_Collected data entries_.
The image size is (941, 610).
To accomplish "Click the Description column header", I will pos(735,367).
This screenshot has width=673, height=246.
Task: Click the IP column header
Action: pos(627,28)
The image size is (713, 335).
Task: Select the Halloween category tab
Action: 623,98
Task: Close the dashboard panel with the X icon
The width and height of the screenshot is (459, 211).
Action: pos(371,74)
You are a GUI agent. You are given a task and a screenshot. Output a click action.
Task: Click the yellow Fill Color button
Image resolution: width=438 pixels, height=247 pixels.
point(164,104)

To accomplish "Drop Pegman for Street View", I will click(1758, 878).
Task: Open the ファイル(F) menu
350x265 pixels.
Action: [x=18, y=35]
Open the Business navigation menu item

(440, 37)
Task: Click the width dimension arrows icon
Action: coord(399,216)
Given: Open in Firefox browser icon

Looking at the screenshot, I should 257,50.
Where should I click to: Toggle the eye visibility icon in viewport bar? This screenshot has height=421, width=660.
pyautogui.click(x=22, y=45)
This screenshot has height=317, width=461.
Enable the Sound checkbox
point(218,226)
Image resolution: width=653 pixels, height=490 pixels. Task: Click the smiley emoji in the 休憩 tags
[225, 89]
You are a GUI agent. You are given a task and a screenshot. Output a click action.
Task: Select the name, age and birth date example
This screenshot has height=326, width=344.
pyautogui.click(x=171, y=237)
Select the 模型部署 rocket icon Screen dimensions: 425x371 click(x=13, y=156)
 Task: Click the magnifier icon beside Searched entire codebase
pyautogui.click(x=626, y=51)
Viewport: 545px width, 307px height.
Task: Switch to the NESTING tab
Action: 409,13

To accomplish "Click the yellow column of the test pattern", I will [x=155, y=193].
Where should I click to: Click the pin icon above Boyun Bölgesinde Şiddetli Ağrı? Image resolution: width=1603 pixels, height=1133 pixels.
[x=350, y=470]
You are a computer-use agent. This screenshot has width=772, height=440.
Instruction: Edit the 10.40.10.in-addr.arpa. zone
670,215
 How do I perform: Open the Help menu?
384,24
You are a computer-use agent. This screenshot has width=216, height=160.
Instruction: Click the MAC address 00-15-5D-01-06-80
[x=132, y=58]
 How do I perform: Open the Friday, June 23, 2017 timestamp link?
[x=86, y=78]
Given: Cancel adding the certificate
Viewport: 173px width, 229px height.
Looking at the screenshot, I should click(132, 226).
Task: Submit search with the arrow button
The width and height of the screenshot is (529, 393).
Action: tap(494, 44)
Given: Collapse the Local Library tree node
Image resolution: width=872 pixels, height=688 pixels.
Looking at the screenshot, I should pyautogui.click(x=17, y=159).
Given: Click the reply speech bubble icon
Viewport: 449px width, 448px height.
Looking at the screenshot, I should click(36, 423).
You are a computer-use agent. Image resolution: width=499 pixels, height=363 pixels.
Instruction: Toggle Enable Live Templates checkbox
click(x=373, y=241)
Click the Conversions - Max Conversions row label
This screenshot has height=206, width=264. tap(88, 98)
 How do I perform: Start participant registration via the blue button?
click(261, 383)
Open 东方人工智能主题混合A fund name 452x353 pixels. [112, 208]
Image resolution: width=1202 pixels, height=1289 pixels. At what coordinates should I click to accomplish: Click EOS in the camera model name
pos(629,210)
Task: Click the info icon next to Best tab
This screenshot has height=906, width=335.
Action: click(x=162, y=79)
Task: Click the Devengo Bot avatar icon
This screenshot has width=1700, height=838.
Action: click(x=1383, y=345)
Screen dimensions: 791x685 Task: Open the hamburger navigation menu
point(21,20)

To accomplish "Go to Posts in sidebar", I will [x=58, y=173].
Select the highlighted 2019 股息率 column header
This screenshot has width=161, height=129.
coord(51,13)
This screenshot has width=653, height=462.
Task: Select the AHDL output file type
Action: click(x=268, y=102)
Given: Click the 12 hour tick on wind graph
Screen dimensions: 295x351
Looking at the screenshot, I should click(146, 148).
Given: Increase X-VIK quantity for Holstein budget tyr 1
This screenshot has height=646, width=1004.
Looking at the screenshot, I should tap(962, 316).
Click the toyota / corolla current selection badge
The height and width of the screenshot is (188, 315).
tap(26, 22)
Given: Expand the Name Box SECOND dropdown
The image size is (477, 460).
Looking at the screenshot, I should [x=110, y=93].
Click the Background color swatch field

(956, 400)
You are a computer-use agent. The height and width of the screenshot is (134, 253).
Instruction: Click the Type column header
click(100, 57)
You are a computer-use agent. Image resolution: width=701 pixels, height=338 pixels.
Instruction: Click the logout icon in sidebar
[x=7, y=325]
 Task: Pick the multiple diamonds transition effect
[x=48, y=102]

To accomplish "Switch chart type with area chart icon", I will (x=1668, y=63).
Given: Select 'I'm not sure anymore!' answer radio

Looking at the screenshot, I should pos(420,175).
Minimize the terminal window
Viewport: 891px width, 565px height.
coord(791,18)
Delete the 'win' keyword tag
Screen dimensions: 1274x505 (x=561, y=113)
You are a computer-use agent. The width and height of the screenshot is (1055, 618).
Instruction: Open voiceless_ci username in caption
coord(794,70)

_Try it_. After reading through the records, retype all of them exactly.

_Answer to the problem_.
The image size is (941, 610).
To accomplish "Click the Description column header", I will pos(735,367).
This screenshot has width=673, height=246.
Task: Click the IP column header
Action: pos(627,28)
The image size is (713, 335).
Task: Select the Halloween category tab
Action: 623,98
Task: Close the dashboard panel with the X icon
The width and height of the screenshot is (459, 211).
Action: pos(371,74)
You are a GUI agent. You are given a task and a screenshot. Output a click action.
Task: Click the yellow Fill Color button
Image resolution: width=438 pixels, height=247 pixels.
point(164,104)

To accomplish "Drop Pegman for Street View", I will click(1758, 878).
Task: Open the ファイル(F) menu
350x265 pixels.
Action: [x=18, y=35]
Open the Business navigation menu item

(440, 37)
Task: Click the width dimension arrows icon
Action: coord(399,216)
Given: Open in Firefox browser icon

Looking at the screenshot, I should 257,50.
Where should I click to: Toggle the eye visibility icon in viewport bar? This screenshot has height=421, width=660.
pyautogui.click(x=22, y=45)
This screenshot has height=317, width=461.
Enable the Sound checkbox
point(218,226)
Image resolution: width=653 pixels, height=490 pixels. Task: Click the smiley emoji in the 休憩 tags
[225, 89]
You are a GUI agent. You are given a task and a screenshot. Output a click action.
Task: Select the name, age and birth date example
This screenshot has height=326, width=344.
pyautogui.click(x=171, y=237)
Select the 模型部署 rocket icon Screen dimensions: 425x371 click(x=13, y=156)
 Task: Click the magnifier icon beside Searched entire codebase
pyautogui.click(x=626, y=51)
Viewport: 545px width, 307px height.
Task: Switch to the NESTING tab
Action: 409,13

To accomplish "Click the yellow column of the test pattern", I will [x=155, y=193].
Where should I click to: Click the pin icon above Boyun Bölgesinde Şiddetli Ağrı? Image resolution: width=1603 pixels, height=1133 pixels.
[x=350, y=470]
You are a computer-use agent. This screenshot has width=772, height=440.
Instruction: Edit the 10.40.10.in-addr.arpa. zone
670,215
 How do I perform: Open the Help menu?
384,24
You are a computer-use agent. This screenshot has width=216, height=160.
Instruction: Click the MAC address 00-15-5D-01-06-80
[x=132, y=58]
 How do I perform: Open the Friday, June 23, 2017 timestamp link?
[x=86, y=78]
Given: Cancel adding the certificate
Viewport: 173px width, 229px height.
Looking at the screenshot, I should click(132, 226).
Task: Submit search with the arrow button
The width and height of the screenshot is (529, 393).
Action: tap(494, 44)
Given: Collapse the Local Library tree node
Image resolution: width=872 pixels, height=688 pixels.
Looking at the screenshot, I should pyautogui.click(x=17, y=159).
Given: Click the reply speech bubble icon
Viewport: 449px width, 448px height.
Looking at the screenshot, I should click(36, 423).
You are a computer-use agent. Image resolution: width=499 pixels, height=363 pixels.
Instruction: Toggle Enable Live Templates checkbox
click(x=373, y=241)
Click the Conversions - Max Conversions row label
This screenshot has height=206, width=264. tap(88, 98)
 How do I perform: Start participant registration via the blue button?
click(261, 383)
Open 东方人工智能主题混合A fund name 452x353 pixels. [112, 208]
Image resolution: width=1202 pixels, height=1289 pixels. At what coordinates should I click to accomplish: Click EOS in the camera model name
pos(629,210)
Task: Click the info icon next to Best tab
This screenshot has height=906, width=335.
Action: click(x=162, y=79)
Task: Click the Devengo Bot avatar icon
This screenshot has width=1700, height=838.
Action: click(x=1383, y=345)
Screen dimensions: 791x685 Task: Open the hamburger navigation menu
point(21,20)

To accomplish "Go to Posts in sidebar", I will [x=58, y=173].
Select the highlighted 2019 股息率 column header
This screenshot has width=161, height=129.
coord(51,13)
This screenshot has width=653, height=462.
Task: Select the AHDL output file type
Action: click(x=268, y=102)
Given: Click the 12 hour tick on wind graph
Screen dimensions: 295x351
Looking at the screenshot, I should click(146, 148).
Given: Increase X-VIK quantity for Holstein budget tyr 1
This screenshot has height=646, width=1004.
Looking at the screenshot, I should tap(962, 316).
Click the toyota / corolla current selection badge
The height and width of the screenshot is (188, 315).
tap(26, 22)
Given: Expand the Name Box SECOND dropdown
The image size is (477, 460).
Looking at the screenshot, I should [x=110, y=93].
Click the Background color swatch field

(956, 400)
You are a computer-use agent. The height and width of the screenshot is (134, 253).
Instruction: Click the Type column header
click(100, 57)
You are a computer-use agent. Image resolution: width=701 pixels, height=338 pixels.
Instruction: Click the logout icon in sidebar
[x=7, y=325]
 Task: Pick the multiple diamonds transition effect
[x=48, y=102]

To accomplish "Switch chart type with area chart icon", I will (x=1668, y=63).
Given: Select 'I'm not sure anymore!' answer radio

Looking at the screenshot, I should pos(420,175).
Minimize the terminal window
Viewport: 891px width, 565px height.
coord(791,18)
Delete the 'win' keyword tag
Screen dimensions: 1274x505 (x=561, y=113)
You are a computer-use agent. The width and height of the screenshot is (1055, 618).
Instruction: Open voiceless_ci username in caption
coord(794,70)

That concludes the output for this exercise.